#  >  > General Discussion >  >  > Free Spells >  >  >  An Affirmation Spell for anything

## angeress

Affirmations are a wonderful way to get yourself in a right Occult state of mind, and you can use affirmations for basically anything.
I will tell you what to do now:
For 20xs (which is desired number of times, it can be 9xs if it is a longer affirmation, and the beauty of it, is the fact you can record this on a cassette and play it back to yourself) :Smile: 
Always remember to say YOU, instead of I, because the sub-concious is talking to you, and you can say as an example:
You are success, prosperous, full of love and luck and each day life will get better and better' , say this to yourself preferably before noding off to sleep and for god sake do not tell all and sundry because this is Occult work.
I hope these affirmations are of use, and you can personalise them, even to be a better player of sport, to be lucky with lotto and so on. :Smile:

----------


## angeress

You will notice certain benefits after a period of 10 days, but ideally this affirmation ritual should be taking place for at least a month.

----------


## Gazeeboh

Thank you for pointing out that one should say "You" instead of "I". I think "We" would also be effective.
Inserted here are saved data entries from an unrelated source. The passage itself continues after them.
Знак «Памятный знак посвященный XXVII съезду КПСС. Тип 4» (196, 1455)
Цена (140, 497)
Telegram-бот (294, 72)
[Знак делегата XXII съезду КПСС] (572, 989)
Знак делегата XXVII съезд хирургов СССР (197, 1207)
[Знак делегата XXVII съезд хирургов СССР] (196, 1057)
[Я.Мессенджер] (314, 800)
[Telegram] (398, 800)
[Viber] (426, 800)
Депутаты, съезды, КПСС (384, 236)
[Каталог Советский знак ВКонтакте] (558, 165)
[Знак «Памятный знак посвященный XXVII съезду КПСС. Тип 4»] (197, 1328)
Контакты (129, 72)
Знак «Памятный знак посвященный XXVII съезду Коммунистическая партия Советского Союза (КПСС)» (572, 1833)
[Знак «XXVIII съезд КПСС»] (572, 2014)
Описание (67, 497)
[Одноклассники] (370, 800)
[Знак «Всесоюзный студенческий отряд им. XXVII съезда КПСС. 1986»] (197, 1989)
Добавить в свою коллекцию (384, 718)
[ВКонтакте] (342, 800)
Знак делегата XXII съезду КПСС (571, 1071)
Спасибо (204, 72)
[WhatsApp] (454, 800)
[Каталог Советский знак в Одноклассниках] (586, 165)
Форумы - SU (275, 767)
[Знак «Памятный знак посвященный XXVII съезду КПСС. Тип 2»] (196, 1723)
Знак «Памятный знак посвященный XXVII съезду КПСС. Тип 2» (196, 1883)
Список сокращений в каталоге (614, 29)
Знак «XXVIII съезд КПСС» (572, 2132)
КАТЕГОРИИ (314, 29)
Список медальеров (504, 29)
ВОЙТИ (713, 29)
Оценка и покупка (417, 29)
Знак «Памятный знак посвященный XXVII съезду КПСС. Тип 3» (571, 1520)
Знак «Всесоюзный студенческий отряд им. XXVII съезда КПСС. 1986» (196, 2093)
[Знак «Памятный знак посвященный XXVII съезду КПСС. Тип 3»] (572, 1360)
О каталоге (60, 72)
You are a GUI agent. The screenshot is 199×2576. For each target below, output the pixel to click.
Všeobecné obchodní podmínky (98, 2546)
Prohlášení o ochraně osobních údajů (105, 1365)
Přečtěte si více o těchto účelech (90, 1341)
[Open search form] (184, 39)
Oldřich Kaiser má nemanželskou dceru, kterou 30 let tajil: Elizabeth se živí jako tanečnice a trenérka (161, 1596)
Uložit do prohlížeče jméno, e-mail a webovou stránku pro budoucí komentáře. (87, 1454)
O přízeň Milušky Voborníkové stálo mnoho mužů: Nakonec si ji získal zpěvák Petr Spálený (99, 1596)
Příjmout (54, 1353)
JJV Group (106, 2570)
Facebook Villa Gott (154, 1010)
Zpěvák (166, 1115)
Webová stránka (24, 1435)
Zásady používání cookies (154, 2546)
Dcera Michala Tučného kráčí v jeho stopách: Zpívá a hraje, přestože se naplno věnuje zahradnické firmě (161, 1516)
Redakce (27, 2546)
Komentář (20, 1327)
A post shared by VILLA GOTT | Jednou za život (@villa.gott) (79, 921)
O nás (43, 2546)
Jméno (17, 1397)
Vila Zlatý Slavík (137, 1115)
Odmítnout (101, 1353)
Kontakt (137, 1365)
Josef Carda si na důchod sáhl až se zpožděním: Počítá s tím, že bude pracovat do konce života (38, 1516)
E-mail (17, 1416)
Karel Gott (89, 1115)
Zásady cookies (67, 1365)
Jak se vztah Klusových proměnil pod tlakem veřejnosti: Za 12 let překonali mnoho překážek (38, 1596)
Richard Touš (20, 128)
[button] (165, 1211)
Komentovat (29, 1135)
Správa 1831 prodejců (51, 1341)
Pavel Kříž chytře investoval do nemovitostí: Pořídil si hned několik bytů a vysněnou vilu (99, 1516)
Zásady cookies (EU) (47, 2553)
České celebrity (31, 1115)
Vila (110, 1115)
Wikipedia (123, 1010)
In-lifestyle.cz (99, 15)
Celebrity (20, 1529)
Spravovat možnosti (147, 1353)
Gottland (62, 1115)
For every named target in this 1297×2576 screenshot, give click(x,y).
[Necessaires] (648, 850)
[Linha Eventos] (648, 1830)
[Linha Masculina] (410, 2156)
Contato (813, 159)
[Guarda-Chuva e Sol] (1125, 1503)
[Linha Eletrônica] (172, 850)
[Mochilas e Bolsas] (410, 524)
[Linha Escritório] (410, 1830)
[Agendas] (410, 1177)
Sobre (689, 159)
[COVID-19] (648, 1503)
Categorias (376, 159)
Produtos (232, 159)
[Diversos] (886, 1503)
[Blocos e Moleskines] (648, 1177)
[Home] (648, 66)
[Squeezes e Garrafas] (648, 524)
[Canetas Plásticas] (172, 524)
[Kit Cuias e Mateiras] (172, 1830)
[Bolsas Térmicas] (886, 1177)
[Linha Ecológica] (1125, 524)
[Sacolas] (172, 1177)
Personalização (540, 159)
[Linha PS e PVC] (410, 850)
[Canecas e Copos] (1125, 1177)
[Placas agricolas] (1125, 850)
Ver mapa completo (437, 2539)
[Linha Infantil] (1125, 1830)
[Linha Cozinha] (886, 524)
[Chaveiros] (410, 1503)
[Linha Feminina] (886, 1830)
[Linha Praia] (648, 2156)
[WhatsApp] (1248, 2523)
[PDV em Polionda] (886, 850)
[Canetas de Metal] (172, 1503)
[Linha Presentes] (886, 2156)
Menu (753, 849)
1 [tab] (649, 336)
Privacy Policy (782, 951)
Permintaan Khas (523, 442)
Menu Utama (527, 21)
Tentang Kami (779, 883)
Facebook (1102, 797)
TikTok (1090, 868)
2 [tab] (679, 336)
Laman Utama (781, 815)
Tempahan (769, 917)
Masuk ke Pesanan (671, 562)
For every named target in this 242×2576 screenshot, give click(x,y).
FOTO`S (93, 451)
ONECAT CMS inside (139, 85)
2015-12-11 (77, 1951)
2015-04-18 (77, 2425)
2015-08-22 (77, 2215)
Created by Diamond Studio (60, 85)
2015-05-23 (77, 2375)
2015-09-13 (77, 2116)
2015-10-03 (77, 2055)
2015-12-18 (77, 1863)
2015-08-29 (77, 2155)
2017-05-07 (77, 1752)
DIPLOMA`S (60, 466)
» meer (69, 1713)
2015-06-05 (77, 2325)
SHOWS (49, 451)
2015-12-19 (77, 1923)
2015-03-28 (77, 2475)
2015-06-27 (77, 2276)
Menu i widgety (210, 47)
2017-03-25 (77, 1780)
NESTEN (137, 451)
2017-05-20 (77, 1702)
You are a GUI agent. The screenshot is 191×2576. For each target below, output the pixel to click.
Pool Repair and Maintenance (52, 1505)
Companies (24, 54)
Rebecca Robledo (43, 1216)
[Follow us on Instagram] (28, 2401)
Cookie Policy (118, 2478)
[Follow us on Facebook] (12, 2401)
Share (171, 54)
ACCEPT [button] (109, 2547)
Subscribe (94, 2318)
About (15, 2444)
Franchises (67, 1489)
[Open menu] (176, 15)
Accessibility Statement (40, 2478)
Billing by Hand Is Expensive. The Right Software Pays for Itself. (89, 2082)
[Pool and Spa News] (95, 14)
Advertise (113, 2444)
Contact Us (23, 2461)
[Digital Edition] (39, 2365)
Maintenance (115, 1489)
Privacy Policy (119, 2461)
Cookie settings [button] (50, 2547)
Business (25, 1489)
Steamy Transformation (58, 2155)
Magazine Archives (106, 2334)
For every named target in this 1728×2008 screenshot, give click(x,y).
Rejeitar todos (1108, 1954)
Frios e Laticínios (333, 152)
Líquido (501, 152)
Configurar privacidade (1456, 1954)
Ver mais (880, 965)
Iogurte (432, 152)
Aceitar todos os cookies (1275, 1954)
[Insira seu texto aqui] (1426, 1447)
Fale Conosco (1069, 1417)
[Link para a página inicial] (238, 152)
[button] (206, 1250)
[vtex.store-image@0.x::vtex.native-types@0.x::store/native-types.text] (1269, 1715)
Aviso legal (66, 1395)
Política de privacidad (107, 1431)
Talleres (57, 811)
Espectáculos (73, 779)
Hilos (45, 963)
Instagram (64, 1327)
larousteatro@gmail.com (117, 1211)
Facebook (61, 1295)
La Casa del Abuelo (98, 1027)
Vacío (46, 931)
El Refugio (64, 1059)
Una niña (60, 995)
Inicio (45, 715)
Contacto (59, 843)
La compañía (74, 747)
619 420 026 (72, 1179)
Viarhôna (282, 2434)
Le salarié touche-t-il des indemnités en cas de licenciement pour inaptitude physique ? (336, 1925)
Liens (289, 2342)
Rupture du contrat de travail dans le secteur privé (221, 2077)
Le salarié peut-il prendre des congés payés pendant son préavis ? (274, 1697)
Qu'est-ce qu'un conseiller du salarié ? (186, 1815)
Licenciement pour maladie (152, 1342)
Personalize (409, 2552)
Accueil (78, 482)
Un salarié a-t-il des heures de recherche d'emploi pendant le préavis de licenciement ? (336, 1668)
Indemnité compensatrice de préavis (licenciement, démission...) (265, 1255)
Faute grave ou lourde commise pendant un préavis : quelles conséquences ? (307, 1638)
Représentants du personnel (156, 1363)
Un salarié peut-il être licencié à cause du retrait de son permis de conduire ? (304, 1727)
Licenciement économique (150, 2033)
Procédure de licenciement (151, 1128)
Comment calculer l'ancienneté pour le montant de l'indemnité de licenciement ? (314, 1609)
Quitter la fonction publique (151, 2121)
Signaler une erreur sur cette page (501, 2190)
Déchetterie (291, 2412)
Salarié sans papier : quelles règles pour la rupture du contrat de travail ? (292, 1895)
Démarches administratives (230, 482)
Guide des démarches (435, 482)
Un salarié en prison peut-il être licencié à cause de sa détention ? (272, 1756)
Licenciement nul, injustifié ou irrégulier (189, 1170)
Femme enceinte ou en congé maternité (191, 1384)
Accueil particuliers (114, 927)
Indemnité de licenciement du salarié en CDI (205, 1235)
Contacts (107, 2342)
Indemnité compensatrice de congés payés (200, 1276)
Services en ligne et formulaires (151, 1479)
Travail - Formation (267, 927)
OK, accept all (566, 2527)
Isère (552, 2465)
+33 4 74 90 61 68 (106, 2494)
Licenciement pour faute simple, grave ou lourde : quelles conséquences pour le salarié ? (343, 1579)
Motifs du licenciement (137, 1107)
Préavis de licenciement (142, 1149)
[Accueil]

It's a great exercise to refer to yourself different ways during a day at a time. Spend a day calling yourself , I, then , Us, We, You, This One, Your name, It.

----------


## angeress

Very glad you agree with me Gazeeboh, but one thing I definately will not call myself is 'IT'. Too disrespectful.

----------


## ZeldaFitz

It is brain programming, it can not be called magick. Still if it makes you feel better about yourself, it can't hurt. Gaz is right, it is good to change it around.

----------


## angeress

Look MrK, brain programming is essential to occult work.

----------


## angeress

For a beginner, brain programming is essential and it is vital for the success rate of any spell OK. Lots of spells work because the practioner believes in it.

----------


## angeress

If you feel so strongly about it, why not make a thread about it.

----------


## ZeldaFitz

> No it is not. Only valid in certain forms of magic where you only believe the spirits to be a part of your own sub conscious.


Absolutely

----------


## angeress

When I first started doing occult works, I started on affirmations because using certain brain exercises is vital for Occult work.
Many people have had their lives changed for the better by power of thought OK, and I am aware of other spells as well MrK.

----------


## angeress

The results feel like magick to me, and that is all that matters MrK.

----------


## maia

Great.
I will begin this today and use it for 10 days and report the result. Also will use "you"instead of "i" when stating affirmations. Thanks TS for the information & insight.

----------